=== Section Start ===
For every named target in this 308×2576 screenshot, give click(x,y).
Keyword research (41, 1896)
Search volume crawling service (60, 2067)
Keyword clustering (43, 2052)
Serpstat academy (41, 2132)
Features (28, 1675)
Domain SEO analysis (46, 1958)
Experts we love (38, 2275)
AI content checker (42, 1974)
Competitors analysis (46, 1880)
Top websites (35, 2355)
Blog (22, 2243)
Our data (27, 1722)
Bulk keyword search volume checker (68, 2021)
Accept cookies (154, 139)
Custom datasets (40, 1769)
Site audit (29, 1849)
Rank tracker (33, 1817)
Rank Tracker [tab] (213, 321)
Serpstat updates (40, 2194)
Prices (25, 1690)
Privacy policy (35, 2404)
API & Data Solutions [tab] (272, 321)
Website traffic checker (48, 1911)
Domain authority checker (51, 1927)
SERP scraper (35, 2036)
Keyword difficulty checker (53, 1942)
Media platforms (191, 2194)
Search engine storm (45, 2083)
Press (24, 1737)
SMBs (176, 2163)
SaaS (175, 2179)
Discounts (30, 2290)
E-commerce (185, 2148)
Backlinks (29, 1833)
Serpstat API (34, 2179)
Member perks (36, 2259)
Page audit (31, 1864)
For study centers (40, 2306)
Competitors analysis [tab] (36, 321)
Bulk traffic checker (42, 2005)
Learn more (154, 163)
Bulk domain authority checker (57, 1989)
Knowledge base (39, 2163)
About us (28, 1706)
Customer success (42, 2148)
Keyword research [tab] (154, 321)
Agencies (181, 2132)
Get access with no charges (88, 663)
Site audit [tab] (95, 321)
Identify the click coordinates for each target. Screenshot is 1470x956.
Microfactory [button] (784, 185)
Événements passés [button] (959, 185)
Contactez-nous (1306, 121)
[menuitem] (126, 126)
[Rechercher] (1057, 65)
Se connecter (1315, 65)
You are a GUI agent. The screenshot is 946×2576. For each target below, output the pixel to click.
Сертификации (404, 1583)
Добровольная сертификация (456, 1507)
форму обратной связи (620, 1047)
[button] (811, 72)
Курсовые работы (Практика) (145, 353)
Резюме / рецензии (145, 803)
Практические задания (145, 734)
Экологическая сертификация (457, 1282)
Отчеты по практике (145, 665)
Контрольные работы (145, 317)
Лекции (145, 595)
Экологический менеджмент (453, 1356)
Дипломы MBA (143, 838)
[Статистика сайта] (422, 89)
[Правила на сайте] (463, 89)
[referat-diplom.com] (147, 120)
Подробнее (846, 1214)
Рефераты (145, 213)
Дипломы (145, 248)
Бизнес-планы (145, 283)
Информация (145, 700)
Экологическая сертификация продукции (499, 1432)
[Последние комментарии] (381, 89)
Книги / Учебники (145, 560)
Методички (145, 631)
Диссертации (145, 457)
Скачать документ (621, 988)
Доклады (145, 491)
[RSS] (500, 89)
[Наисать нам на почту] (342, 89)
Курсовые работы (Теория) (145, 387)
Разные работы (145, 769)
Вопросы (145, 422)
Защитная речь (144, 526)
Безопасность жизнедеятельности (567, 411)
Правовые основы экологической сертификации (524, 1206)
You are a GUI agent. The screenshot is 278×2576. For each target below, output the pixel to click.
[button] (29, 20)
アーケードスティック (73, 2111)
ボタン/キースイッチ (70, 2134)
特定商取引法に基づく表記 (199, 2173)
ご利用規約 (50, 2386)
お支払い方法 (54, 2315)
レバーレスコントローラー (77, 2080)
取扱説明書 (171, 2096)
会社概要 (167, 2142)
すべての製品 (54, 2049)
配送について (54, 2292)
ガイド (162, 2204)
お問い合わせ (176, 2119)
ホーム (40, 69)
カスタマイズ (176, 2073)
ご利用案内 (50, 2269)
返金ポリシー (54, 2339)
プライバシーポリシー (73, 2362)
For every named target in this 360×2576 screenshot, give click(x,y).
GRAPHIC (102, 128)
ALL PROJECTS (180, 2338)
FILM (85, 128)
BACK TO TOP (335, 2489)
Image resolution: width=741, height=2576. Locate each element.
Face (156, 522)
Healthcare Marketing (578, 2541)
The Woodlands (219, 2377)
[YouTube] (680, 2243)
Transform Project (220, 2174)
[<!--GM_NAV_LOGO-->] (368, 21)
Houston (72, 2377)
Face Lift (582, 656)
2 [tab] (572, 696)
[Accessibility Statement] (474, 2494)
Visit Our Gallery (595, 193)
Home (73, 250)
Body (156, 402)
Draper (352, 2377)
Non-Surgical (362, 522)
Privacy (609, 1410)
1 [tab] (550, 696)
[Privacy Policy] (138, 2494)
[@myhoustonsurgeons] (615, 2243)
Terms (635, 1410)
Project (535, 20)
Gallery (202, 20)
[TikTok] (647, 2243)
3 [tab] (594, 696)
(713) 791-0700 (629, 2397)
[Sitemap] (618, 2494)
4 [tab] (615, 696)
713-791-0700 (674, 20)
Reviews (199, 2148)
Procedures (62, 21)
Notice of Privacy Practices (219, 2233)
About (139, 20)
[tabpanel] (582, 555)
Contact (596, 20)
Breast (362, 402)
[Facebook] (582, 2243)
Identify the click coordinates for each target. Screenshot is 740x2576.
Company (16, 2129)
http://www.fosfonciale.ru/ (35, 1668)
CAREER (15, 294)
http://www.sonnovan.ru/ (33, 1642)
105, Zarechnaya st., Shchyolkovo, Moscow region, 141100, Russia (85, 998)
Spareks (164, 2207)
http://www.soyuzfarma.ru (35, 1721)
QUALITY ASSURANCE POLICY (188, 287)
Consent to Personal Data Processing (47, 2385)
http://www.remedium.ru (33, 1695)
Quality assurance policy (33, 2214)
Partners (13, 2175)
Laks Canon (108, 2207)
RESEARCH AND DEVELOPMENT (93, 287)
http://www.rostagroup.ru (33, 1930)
=== Section End ===
#### Exercise prompt
Copy only the lines in the listing that contain "below".

#### Task answer
You are a GUI agent. The screenshot is 946×2576. For each target below, output the pixel to click.
You are a GUI agent. The screenshot is 278×2576. For each target below, output the pixel to click.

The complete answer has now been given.